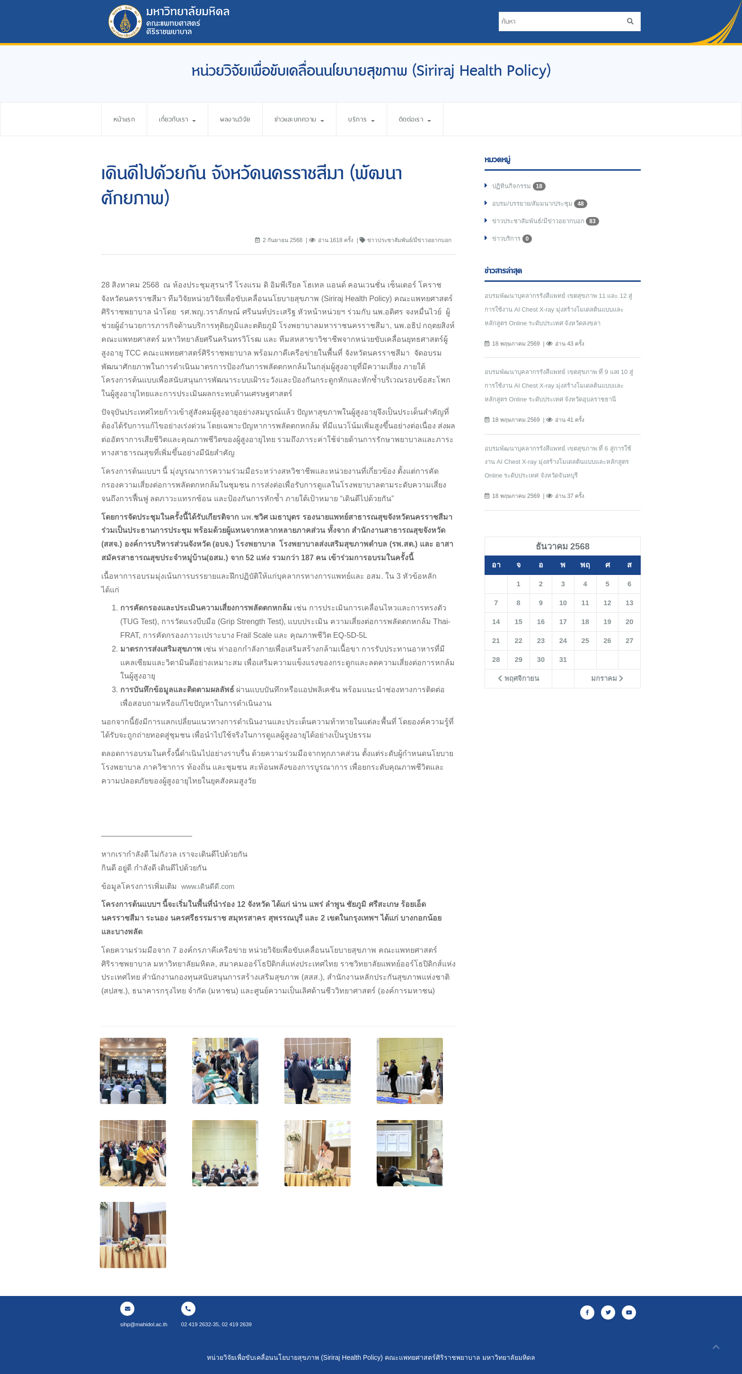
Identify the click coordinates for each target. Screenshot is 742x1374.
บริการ (383, 119)
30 (541, 677)
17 (563, 639)
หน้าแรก (126, 119)
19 (607, 639)
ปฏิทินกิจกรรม (520, 187)
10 (563, 620)
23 (541, 658)
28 (496, 677)
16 (541, 639)
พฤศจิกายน (518, 696)
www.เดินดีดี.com (209, 886)
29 (518, 677)
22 (518, 658)
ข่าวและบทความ (316, 119)
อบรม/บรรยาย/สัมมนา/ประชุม (543, 205)
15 (518, 639)
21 (496, 658)
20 (629, 639)
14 (496, 639)
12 (607, 620)
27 (629, 658)
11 (585, 620)
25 (585, 658)
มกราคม (607, 696)
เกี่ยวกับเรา (183, 119)
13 (629, 620)
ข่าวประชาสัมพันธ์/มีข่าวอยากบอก (549, 224)
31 (563, 677)
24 (563, 658)
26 (607, 658)
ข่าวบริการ (514, 242)
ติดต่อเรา (440, 119)
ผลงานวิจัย (246, 119)
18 (585, 639)
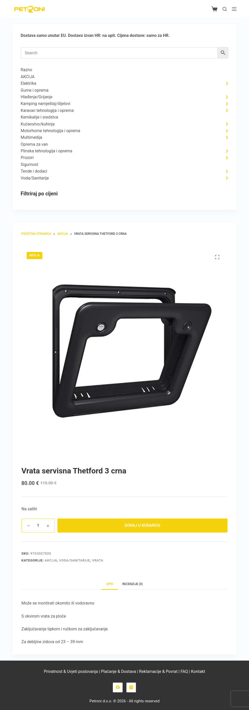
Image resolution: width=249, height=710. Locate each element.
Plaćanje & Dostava (118, 671)
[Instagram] (131, 687)
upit (111, 35)
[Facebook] (118, 687)
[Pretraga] (225, 9)
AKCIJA (51, 560)
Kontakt (198, 671)
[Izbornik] (234, 9)
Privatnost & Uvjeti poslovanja (71, 671)
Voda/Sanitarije (74, 560)
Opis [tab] (109, 584)
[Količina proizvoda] (38, 525)
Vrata (97, 560)
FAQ (184, 671)
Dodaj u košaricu (142, 525)
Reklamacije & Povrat (158, 671)
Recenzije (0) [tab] (132, 584)
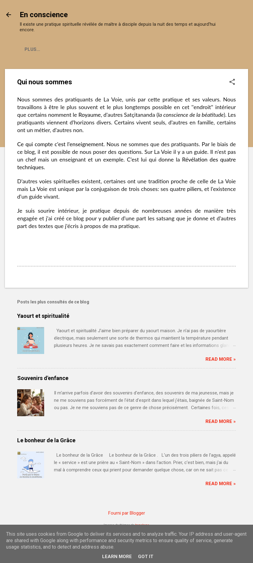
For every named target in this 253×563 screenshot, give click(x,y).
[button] (232, 82)
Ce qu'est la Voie (46, 49)
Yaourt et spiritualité (43, 316)
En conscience (44, 14)
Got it (145, 556)
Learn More (117, 556)
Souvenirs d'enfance (42, 378)
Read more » (220, 359)
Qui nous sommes (100, 49)
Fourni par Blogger (126, 513)
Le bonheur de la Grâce (46, 440)
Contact (144, 49)
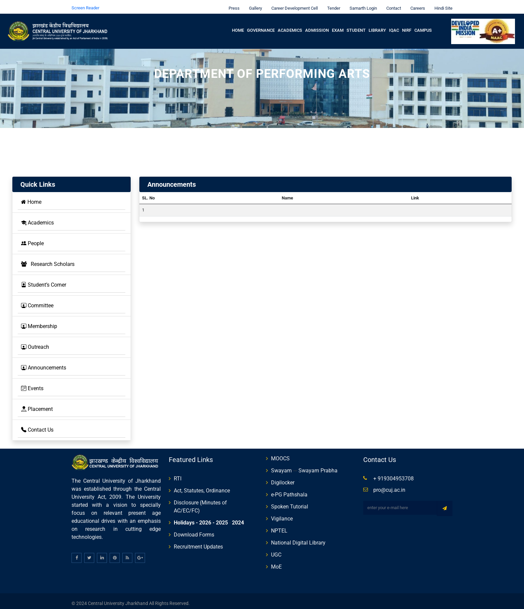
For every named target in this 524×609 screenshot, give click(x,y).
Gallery (254, 3)
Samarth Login (361, 3)
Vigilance (282, 514)
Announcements (43, 363)
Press (232, 3)
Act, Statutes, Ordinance (202, 486)
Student (356, 25)
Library (377, 25)
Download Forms (194, 530)
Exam (338, 25)
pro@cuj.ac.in (389, 485)
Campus (423, 25)
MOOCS (280, 454)
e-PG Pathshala (289, 490)
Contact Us (37, 425)
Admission (317, 25)
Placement (37, 404)
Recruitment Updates (198, 542)
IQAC (394, 25)
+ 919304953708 (393, 474)
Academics (290, 25)
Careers (416, 3)
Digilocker (282, 478)
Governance (261, 25)
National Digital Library (298, 538)
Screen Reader (85, 3)
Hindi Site (441, 3)
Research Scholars (48, 259)
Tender (332, 3)
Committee (37, 301)
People (32, 239)
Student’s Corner (43, 280)
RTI (177, 474)
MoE (276, 562)
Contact (392, 3)
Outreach (35, 342)
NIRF (406, 25)
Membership (39, 321)
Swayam (281, 466)
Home (238, 25)
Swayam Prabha (318, 466)
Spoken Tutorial (289, 502)
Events (32, 383)
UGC (276, 550)
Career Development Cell (293, 3)
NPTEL (279, 526)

_Objective_
Rewrite all the records with "Gallery" replaced by "Photo Gallery" and everything else unchanged, leaving out the pictures.

_Solution to this task_
Identify the click coordinates for each target. Screenshot is 742x1374.
บริการ (383, 119)
30 (541, 677)
17 (563, 639)
หน้าแรก (126, 119)
19 (607, 639)
ปฏิทินกิจกรรม (520, 187)
10 (563, 620)
23 (541, 658)
28 (496, 677)
16 (541, 639)
พฤศจิกายน (518, 696)
www.เดินดีดี.com (209, 886)
29 (518, 677)
22 (518, 658)
ข่าวและบทความ (316, 119)
อบรม/บรรยาย/สัมมนา/ประชุม (543, 205)
15 (518, 639)
21 (496, 658)
20 (629, 639)
14 (496, 639)
12 (607, 620)
27 (629, 658)
11 (585, 620)
25 (585, 658)
มกราคม (607, 696)
เกี่ยวกับเรา (183, 119)
13 (629, 620)
ข่าวประชาสัมพันธ์/มีข่าวอยากบอก (549, 224)
31 (563, 677)
24 (563, 658)
26 (607, 658)
ข่าวบริการ (514, 242)
ติดต่อเรา (440, 119)
ผลงานวิจัย (246, 119)
18 (585, 639)
Image resolution: width=249, height=710. Locate each element.
Plaćanje & Dostava (118, 671)
[Instagram] (131, 687)
upit (111, 35)
[Facebook] (118, 687)
[Pretraga] (225, 9)
AKCIJA (51, 560)
Kontakt (198, 671)
[Izbornik] (234, 9)
Privatnost & Uvjeti poslovanja (71, 671)
Voda/Sanitarije (74, 560)
Opis [tab] (109, 584)
[Količina proizvoda] (38, 525)
Vrata (97, 560)
FAQ (184, 671)
Dodaj u košaricu (142, 525)
Reklamacije & Povrat (158, 671)
Recenzije (0) [tab] (132, 584)
For every named target in this 253×563 screenshot, give click(x,y).
[button] (232, 82)
Ce qu'est la Voie (46, 49)
Yaourt et spiritualité (43, 316)
En conscience (44, 14)
Got it (145, 556)
Learn More (117, 556)
Souvenirs d'enfance (42, 378)
Read more » (220, 359)
Qui nous sommes (100, 49)
Fourni par Blogger (126, 513)
Le bonheur de la Grâce (46, 440)
Contact (144, 49)
For every named target in this 524×609 screenshot, give click(x,y).
Photo Gallery (254, 3)
Samarth Login (361, 3)
Vigilance (282, 514)
Announcements (43, 363)
Press (232, 3)
Act, Statutes, Ordinance (202, 486)
Student (356, 25)
Library (377, 25)
Download Forms (194, 530)
Exam (338, 25)
pro@cuj.ac.in (389, 485)
Campus (423, 25)
MOOCS (280, 454)
e-PG Pathshala (289, 490)
Contact Us (37, 425)
Admission (317, 25)
Placement (37, 404)
Recruitment Updates (198, 542)
IQAC (394, 25)
+ 919304953708 (393, 474)
Academics (290, 25)
Careers (416, 3)
Digilocker (282, 478)
Governance (261, 25)
National Digital Library (298, 538)
Screen Reader (85, 3)
Hindi Site (441, 3)
Research Scholars (48, 259)
Tender (332, 3)
Committee (37, 301)
People (32, 239)
Student’s Corner (43, 280)
RTI (177, 474)
MoE (276, 562)
Contact (392, 3)
Outreach (35, 342)
NIRF (406, 25)
Membership (39, 321)
Swayam (281, 466)
Home (238, 25)
Swayam Prabha (318, 466)
Spoken Tutorial (289, 502)
Events (32, 383)
UGC (276, 550)
Career Development Cell (293, 3)
NPTEL (279, 526)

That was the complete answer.